» Task instructions
Copy out every line of the data that has the word "from" somewhere in it.
= = =
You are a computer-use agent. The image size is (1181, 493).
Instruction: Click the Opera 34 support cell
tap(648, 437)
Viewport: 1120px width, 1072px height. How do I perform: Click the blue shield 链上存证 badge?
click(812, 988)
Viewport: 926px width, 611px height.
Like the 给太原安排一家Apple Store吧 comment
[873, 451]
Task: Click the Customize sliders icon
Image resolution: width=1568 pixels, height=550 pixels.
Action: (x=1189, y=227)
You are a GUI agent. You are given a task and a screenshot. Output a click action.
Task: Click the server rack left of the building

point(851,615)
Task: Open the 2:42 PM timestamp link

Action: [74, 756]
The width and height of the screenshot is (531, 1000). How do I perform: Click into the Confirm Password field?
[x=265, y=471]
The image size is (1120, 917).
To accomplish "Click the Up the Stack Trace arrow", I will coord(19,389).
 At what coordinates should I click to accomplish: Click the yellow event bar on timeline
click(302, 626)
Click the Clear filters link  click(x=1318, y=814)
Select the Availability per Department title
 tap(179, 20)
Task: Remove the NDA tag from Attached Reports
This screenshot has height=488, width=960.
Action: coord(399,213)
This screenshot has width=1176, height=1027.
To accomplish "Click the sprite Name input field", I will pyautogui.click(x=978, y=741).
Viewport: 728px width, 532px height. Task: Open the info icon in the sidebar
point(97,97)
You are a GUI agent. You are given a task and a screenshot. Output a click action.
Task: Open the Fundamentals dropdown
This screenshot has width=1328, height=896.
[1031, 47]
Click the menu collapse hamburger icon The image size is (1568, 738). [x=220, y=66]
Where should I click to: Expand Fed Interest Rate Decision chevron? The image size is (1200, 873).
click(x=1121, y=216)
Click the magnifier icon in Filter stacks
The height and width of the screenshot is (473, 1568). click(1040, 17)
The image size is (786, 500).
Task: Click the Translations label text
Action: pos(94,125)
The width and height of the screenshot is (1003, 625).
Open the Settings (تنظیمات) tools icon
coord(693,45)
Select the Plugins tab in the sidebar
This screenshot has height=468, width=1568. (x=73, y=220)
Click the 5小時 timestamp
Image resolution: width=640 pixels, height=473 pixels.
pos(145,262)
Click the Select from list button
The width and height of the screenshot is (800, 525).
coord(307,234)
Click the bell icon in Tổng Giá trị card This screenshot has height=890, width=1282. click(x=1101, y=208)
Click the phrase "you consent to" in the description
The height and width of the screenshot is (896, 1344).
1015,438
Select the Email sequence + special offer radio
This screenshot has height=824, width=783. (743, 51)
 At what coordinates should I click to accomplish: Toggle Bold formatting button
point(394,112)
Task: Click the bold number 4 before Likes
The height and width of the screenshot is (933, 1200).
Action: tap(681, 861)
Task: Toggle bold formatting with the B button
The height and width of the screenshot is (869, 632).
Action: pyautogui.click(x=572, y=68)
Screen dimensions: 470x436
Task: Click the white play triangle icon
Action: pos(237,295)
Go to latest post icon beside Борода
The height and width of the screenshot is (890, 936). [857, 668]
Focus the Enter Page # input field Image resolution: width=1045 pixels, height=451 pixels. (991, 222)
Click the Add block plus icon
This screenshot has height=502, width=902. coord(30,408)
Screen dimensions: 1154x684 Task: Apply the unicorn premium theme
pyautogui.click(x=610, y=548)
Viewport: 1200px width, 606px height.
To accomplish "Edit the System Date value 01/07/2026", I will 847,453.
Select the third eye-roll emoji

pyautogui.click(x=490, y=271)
= = =
» Task solution
Task: Remove the NDA tag from Attached Reports
Click the Select from list button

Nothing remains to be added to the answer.